Giter Site home page Giter Site logo

Comments (7)

jannerm avatar jannerm commented on August 23, 2024
  1. Section 3.2 of the DDPM paper has a great discussion of the different prediction targets and how they are related. In particular:

To summarize, we can train the reverse process mean function approximator $\mu_\theta$ to predict $\tilde{\mu}_t$, or by modifying its parameterization, we can train it to predict $\epsilon$. (There is also the possibility of predicting $x_0$, but we found this to lead to worse sample quality early in our experiments.)

We found that the choice between predicting $\epsilon$ (the added noise) and $x_0$ (the noiseless data) to be less important for trajectories than for images.

  1. (a) At initialization, $x^N$ is Gaussian noise of dimensionality [ horizon x (state_dim + action_dim) ]. You could possibly say that the points already have an order because of their position in $x^N$, but I'm not sure it's meaningful to say "$x_0^N$ precedes $x_1^N$", since they are both just noise anyway. (b) We don't enforce that collision constraint explicitly; the samples respect this by virtue of there being no data that walks through the walls. (c) Yep!

# Data section:

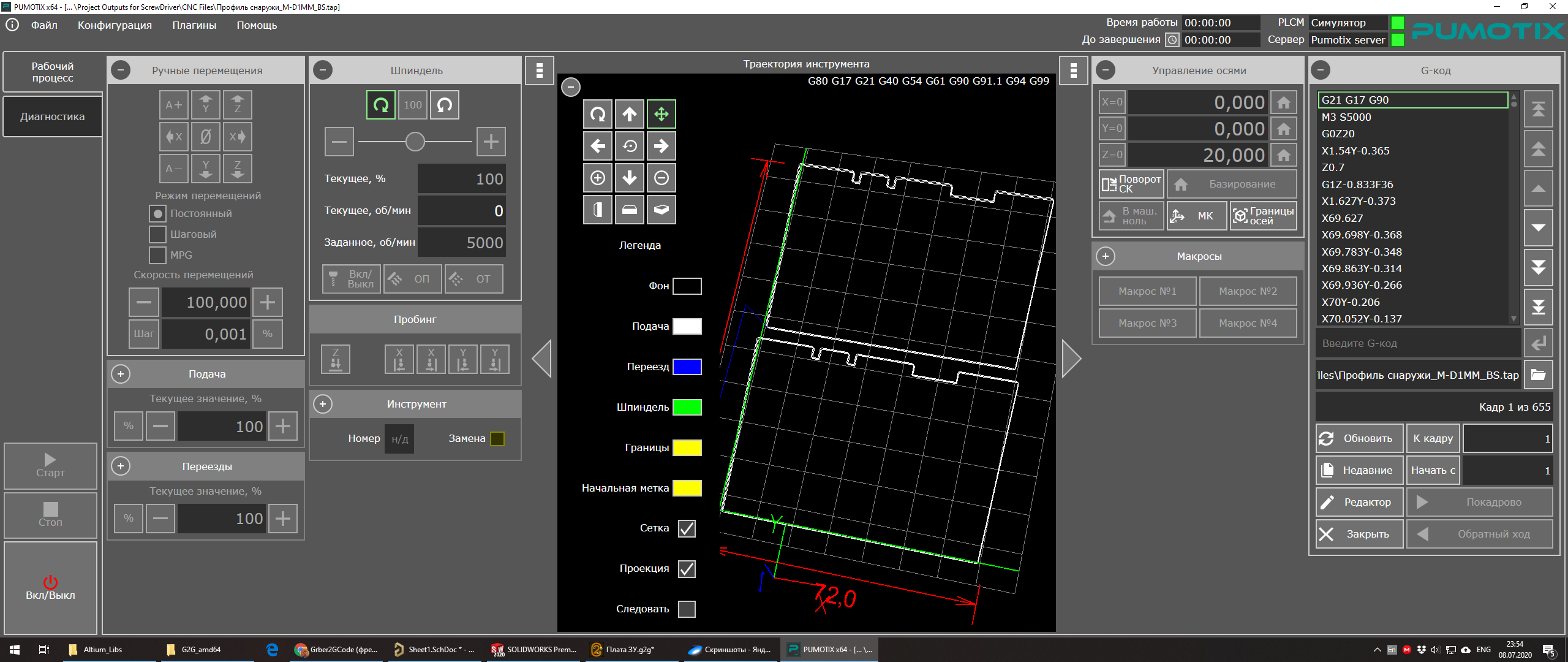The height and width of the screenshot is (662, 1568).
Task: Click the Редактор button
Action: click(1359, 502)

# Requirement:
Reproduce the DDPM comment thread from "To summarize, we" up to and including "in our experiments.)", substituting "denoising process" for "reverse process".

# Response for this exercise:
To summarize, we can train the denoising process mean function approximator $\mu_\theta$ to predict $\tilde{\mu}_t$, or by modifying its parameterization, we can train it to predict $\epsilon$. (There is also the possibility of predicting $x_0$, but we found this to lead to worse sample quality early in our experiments.)